Overview

Effect of Metformin on Behaviour and the Brain in Children Treated for a Brain Tumour

Status:
Not yet recruiting

Trial end date:
2026-02-14

Target enrollment:
0

Participant gender:
All

Summary

The efficacy of treatment with metformin for promoting cognitive recovery and brain growth in children/adolescents treated for medulloblastoma will be investigated in a multi-site Phase III randomized double-blind placebo-controlled parallel arm superiority trial. Specifically, in children/adolescents aged 7 years to 17 years and 11 months who have completed treatment for medulloblastoma, is oral administration of metformin for 16 weeks associated with greater improvement of cognitive function and brain growth compared to placebo administered for 16 weeks?

Phase:

Phase 3

Accepts Healthy Volunteers?

Details

Lead Sponsor:

Donald Mabbott

Treatments:

Metformin

Criteria

Inclusion Criteria:

In order to be eligible to participate in this study, an individual must meet all of the
following criteria:

1. No less than 3 weeks after completion of primary therapy for medulloblastoma

2. Age 7 years to 17 years and 11 months at the time of enrollment

3. Either declare English (or French in accepting sites) as their native language or have
had at least two years of schooling in English (or French in accepting sites) at the
time of consent

4. Able to swallow tablets either whole, crushed or via a feeding tube and be willing to
adhere to the study intervention regimen

5. Meet criteria for normal organ function requirements as described below:

1. Normal renal function defined as: Estimated glomerular filtration rate (eGFR) >
75ml/min/1.73m²

- eGFR is calculated using the Schwartz formula: eGFR (mL/min/1.73m²) = (0.41
× height in cm) / creatinine in mg/dL

2. Normal liver function defined as:

- Serum glutamic-oxaloacetic transaminase (SGOT) (AST) <1.5 institutional
upper limit of normal (ULN) for age and gender

- Serum glutamic pyruvic transaminase (SGPT) (ALT) <1.5 institutional ULN for
age and gender

- Total bilirubin <1.5 institutional ULN for age and gender

6. Informed consent (and assent, where applicable) will be obtained from the participants
and/or their legal guardian(s) by study team members delegated to consent for this
study

Exclusion Criteria:

Participants who meet any of the following criteria will not be eligible to take part in
the trial:

1. Unable to participate in MRI without sedation

2. Standard score of less than 60 for full scale IQ on the Wechsler Abbreviated Scale of
Intelligence, Second Edition (WASI-II) (for English speaking participants) or
pro-rated IQ score on the Wechsler Intelligence Scale for Children, Fifth Edition
(WISC-V) (for French speaking participants) at Screening visit

3. Have a known hypersensitivity to metformin hydrochloride

4. Have unstable and/or insulin-dependent (Type 1) diabetes

5. Have a history of hypoglycemia after 2 years of age

6. Have been diagnosed with acute or chronic metabolic acidosis and/or lactic acidosis or
have a lactate level greater than 5 mmol/L at the Screening visit

7. Have a history of renal disease or renal dysfunction

8. Have a history of congestive heart failure requiring pharmacologic treatment
(including the use of diuretics) within two years prior to study entry

9. Currently taking part in a cognitive rehabilitation intervention study

10. Treatment or planned treatment involving diuretics

11. Current or planned treatment with cationic drugs excreted by the kidneys (e.g.
amiloride, cimetidine, digoxin, morphine, nifedipine, procainamide, quinidine,
quinine, ranitidine, triamterene, trimethoprim, and vancomycin)
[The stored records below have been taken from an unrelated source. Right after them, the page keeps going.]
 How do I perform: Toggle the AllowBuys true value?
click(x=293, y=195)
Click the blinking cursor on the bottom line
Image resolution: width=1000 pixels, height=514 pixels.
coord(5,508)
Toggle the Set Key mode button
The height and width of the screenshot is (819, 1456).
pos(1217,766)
12. Current or planned treatment with concomitant medications with potential unacceptable
interaction with metformin including topiramate, lamotrigine, levetiracetam, beta
blockers, angiotensin-converting enzyme (ACE) inhibitors, glycopyrrolate, and carbonic
anhydrase inhibitors, or at the discretion of the Site PI or delegate for medications
with potential interactions such as sertraline, lansoprazole and omeprazole.

13. Pernicious anemia (according to results of the Screening visit blood draw)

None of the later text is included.